But I like this. Probably because it meets the technical requirements of a chypre but feels like a fougère.**  Fougères I routinely like (ref. YSL Rive Gauche pour homme). Intellectually a chypre, emotionally a fougère, 1-12 is surprisingly complex for its price tag, and surprisingly contemporary for its age.

** Fougère, pronounced: [fu.ʒɛʁ], meaning “fern-like”, is one of the main families into which modern perfumes are classified, with the name derived from the perfume Fougère Royale (Houbigant) by Paul Parquet, now preserved in the archives of the Osmothèque. This class of fragrances have the basic accord with a top-note of lavender and base-notes of oakmoss and coumarin (Tonka bean).

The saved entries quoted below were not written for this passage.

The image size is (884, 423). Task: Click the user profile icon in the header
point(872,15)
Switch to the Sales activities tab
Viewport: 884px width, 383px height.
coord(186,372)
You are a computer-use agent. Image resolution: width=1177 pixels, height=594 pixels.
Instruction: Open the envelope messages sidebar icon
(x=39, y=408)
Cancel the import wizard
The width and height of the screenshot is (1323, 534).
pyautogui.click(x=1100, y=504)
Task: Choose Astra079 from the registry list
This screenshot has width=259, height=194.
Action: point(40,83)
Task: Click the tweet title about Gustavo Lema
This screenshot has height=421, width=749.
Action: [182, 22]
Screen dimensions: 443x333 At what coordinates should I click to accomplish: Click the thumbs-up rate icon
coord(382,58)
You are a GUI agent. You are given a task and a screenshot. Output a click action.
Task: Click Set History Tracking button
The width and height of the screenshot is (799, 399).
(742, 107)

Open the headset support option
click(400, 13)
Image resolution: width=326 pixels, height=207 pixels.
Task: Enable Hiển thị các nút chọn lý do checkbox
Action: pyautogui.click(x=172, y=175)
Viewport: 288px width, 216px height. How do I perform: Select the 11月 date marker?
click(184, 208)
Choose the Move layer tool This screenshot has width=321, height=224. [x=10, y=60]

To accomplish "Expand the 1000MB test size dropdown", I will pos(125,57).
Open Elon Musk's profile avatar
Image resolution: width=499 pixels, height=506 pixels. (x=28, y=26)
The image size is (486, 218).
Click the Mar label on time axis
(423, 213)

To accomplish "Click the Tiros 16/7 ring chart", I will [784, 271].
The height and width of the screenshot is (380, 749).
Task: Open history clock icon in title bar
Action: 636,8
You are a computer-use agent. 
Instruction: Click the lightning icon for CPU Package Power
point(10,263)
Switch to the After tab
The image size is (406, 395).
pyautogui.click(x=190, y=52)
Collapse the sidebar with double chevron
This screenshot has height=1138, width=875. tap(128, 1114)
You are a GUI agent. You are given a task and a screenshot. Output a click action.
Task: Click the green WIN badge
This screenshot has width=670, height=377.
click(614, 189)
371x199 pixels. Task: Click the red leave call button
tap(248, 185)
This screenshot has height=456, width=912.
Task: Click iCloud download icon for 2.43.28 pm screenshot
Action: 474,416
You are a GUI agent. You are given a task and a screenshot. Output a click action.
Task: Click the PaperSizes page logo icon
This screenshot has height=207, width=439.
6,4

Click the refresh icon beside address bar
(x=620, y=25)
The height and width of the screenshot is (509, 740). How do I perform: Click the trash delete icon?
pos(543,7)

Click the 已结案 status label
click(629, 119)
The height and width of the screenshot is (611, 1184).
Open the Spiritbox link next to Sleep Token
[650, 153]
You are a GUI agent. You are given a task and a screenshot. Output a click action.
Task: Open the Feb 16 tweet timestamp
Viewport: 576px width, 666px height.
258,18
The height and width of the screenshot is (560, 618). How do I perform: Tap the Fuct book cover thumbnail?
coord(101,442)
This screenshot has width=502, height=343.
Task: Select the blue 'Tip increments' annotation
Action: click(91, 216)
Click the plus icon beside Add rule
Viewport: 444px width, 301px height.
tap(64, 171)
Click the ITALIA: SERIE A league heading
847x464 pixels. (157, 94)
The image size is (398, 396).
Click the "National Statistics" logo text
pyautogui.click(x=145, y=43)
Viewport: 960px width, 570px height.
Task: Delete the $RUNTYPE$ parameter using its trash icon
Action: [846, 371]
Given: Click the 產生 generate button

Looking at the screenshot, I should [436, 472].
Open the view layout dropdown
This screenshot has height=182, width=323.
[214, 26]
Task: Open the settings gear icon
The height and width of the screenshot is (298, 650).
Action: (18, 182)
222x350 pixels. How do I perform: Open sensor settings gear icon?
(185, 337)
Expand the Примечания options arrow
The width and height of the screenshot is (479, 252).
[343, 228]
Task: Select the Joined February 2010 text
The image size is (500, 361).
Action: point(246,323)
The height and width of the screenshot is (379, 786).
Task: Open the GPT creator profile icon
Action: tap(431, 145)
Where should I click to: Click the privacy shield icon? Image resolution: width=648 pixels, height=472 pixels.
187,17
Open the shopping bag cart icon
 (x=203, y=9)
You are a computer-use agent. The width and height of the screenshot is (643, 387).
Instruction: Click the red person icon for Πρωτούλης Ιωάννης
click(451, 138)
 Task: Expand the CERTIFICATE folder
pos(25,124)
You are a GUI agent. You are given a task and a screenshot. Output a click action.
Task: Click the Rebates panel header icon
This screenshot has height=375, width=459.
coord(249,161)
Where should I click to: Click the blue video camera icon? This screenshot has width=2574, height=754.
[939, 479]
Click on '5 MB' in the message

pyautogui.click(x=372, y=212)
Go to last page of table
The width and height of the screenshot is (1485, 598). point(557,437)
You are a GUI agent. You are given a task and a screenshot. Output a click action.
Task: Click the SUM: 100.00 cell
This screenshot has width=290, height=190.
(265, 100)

Aromatic fougère, a derivative of this class, contains additional notes of herbs, spice and/or wood.” (more wikipedia)

This opens with a bright lemon and green cedar-like accord, a little shrill for the first few seconds (but you know better than to judge a perfume in the first few seconds) but quickly softened by notes of basil and bergamot. The opening is not my favorite part of this, reminds me too much of the screaming green opening of Grey Flannel, which cologne I like but not until many minutes after application (and even then, not so much as I like 1-12). Grey Flannel, while it has its charm, could never be mistaken for a modern perfume, and I think 1-12 could be. And probably would be, as few seem to know about it.

Effervescent citrus and coniferous green soften into a soapy, lavender-infused green with a hint of gin—by which I mean juniper—, and when the creamy tonka bean (sweet, vanilla-like) comes forward, that’s when I begin to really like this fragrance. The green smells interesting and fresh, mossy yet newly laundered at the same time. This base is balanced such that the players that often dominate the base (amber, musk) are instead quietly warming and intensifying the rest of the team. The key players left on the skin hours in (and this lasts pretty well on me) are moss and tonka bean, with the aromatic cedar and juniper (and maybe lavender, sometimes I can catch it and sometimes I can’t) never quite fading away completely. This may be too soapy for some but I don’t mind it at all. My main complaint about soapy fragrances is that they are dull, and Halston 1-12 is not.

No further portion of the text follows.